If you are willing to get your hands dirty, you can count on all my help, because only by doing, you can come to understand.
Also, promoting self-sufficiency in crops is the most subversive task I know of at the moment and it fits perfectly with my clandestine marijuana crops.
If you want, you can take a look at a chapter-by-chapter grow journal where I talked about the basics of organic farming that I do and shared techniques and formulas. If what you see there fits you, count on me to delve deeper into the knowledge.
Yes, I have used pellets and I have plenty of them here, but I got a bit obsessed with them when I noticed that they had prevented the development of the anchoring roots, making them knot up. Now I move the seedlings to the final pot as soon as possible, to work on the expansion of the roots from there.
I am obsessed with root development, I want a very large mouth in my plants, I give them soluble food without mercy.
My crops, for the most part, are always experimental and sometimes experiments go wrong. This is the case of my first 6 seedlings this week, I did a foliar application with auxins and caused all the seedlings to wrinkle, the appearance has been horrible, I even thought I was losing all the seedlings, but it seems that they are slowly evolving, what I intended was to give a hormonal boost for the creation of roots, first I prepared a mixture of spring water and auxins (100 ppm) and watered, after a few hours I came up with the disastrous idea of applying the mixture foliarly, an illogical idea too, since the intention was to cause growth in the roots, just opposite the leaves.
I like to define my cultivation method as ruthless, because sometimes I take risks with new techniques without too much caution, but in the end the marijuana plants always prove to be very strong and I am overconfident, but the crops continue and I only hope that this hormonal overdose does not affect my beloved seedlings for the rest of their lives, I will take care of them! I can no longer turn back, because life pushes me, like an endless howl.

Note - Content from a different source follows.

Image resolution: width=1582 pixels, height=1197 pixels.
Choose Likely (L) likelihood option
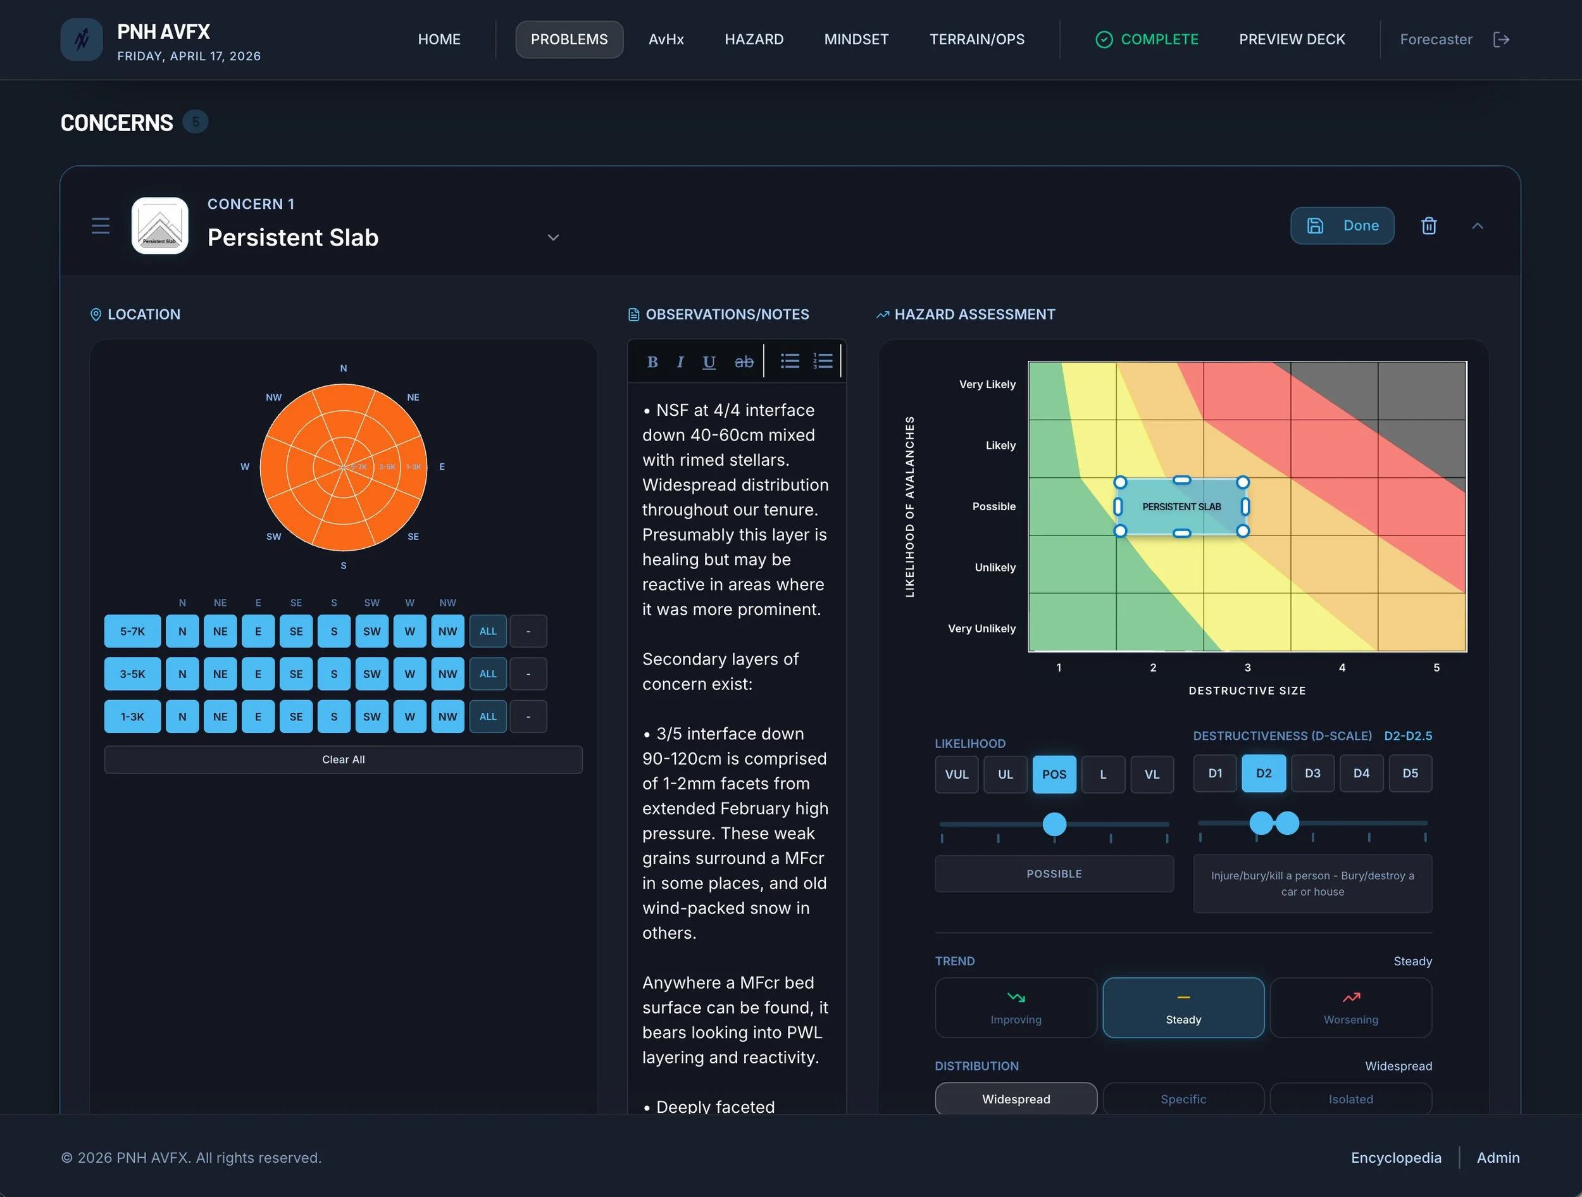[x=1103, y=774]
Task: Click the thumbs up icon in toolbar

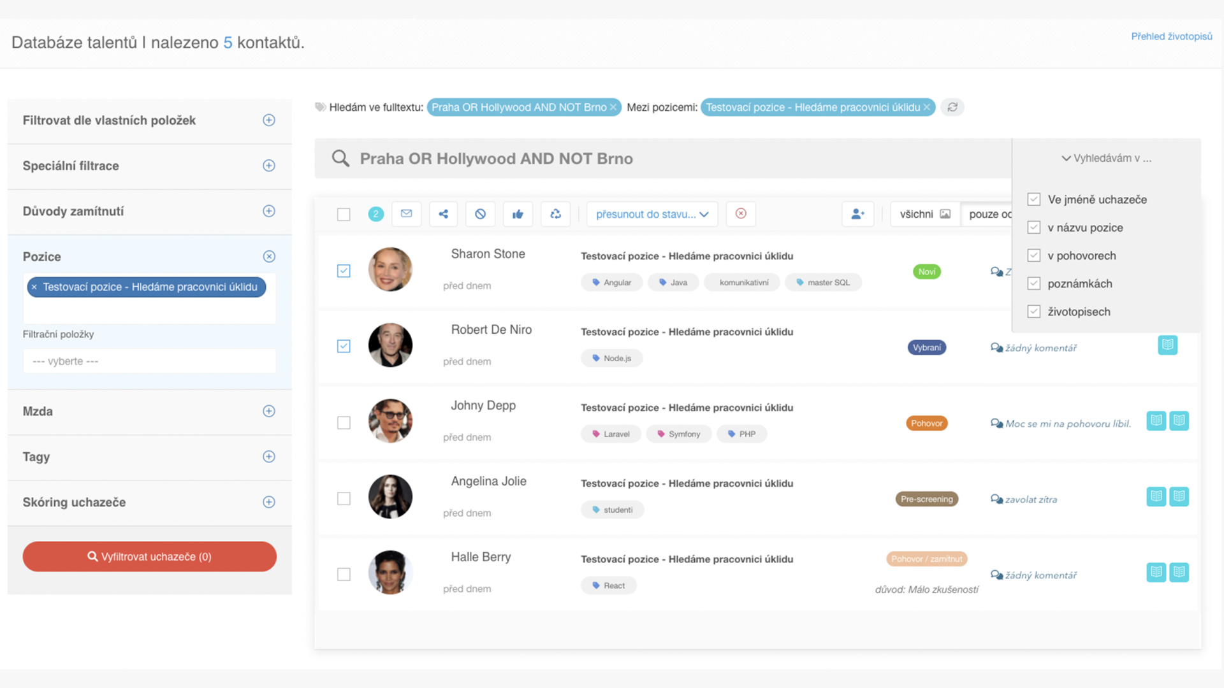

There is no chance for the weak in this merciless garden
Everything is complex, before it is simple. Three seedlings have not resisted the hormonal stress, the other three are struggling to survive… no problem, three new seeds are asking for a way. Whatever has to be will be!
For me, winter crops are slower than summer ones, and in both, there are always setbacks at the beginning… for the moment I have taken advantage of the delay of this incident to create new bio Fertilizers that I will use next year… all for the cause!
New seedlings to replace those that died because of me. But I finally have the 8 strains I wanted, moving forward, mainly the survivors of the hormonal odyssey: Panama Red, Thai Landrace and Queen Mother, these I will transfer to their final pots in a few days. Will I earn heaven?
Synergies and good company
Taking advantage of the heat generated by the lights in the grow tent and the heat blanket I have under the bottles containing new Bio Fertilizers for the coming season, the seedlings, germinating seeds and Bio preparations all benefit from this stable ambient heat at 26°C.
The Royal Blue Stage Begins
I start the blue light stage (450nm) with a first 33w side panel, above a 6400K CFL bulb with 130w consumption (too much, but I haven’t had time to organize myself better with the lights).
It’s curious how the largest seedlings lean towards the blue panel, despite being further away than the CFL and consuming a quarter of it. For me, the power of the blue light is very great. For this season I have blue lights to bore me… I’m looking for very compact, dense and branched plants.
Sadly that’s some serious bud-rot/mold going on. This is why I was so surprised at your dry trimming and why I don’t do it.
By wet trimming, then immediately washing (H202 → Lemon/Baking Soda → water → water) I’m sniping all those pathogens that cause this fuckery so they can’t sit around and ruin everything during the 7 day drying time before bucking and bagging.
It’s a lot more work but keeps saving my ass for outdoors so always worth it.